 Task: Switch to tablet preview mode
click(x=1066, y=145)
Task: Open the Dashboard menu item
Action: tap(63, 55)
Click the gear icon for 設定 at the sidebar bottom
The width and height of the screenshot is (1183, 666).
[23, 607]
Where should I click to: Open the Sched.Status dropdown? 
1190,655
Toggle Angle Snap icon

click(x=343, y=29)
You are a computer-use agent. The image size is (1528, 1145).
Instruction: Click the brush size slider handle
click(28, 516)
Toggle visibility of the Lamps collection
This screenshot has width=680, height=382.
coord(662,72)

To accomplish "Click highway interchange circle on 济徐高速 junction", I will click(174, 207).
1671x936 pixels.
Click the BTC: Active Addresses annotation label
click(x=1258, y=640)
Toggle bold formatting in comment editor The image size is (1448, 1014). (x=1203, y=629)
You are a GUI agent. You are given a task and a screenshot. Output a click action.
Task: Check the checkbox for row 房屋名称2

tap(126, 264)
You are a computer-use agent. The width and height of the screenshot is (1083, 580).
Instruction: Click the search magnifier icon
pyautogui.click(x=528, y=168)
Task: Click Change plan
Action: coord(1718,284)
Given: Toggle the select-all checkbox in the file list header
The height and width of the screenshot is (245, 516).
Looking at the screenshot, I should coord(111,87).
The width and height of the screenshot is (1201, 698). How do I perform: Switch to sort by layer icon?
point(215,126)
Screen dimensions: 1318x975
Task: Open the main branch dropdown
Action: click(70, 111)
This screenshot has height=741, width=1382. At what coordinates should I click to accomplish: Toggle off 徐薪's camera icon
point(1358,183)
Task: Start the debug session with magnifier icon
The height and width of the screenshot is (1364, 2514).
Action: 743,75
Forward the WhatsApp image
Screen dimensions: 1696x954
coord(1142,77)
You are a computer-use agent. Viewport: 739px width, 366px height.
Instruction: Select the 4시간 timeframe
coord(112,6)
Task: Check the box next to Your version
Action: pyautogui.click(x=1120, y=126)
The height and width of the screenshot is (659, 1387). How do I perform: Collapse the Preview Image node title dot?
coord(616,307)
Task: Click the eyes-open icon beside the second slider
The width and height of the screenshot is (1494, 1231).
============
- [Requirement] What lines in the material above contain the word "agent"? Copy them out.

- [Result for this task]
You are a computer-use agent. The image size is (1528, 1145).
You are a GUI agent. You are given a task and a screenshot. Output a click action.
You are a computer-use agent. The width and height of the screenshot is (1083, 580).
You are a computer-use agent. Viewport: 739px width, 366px height.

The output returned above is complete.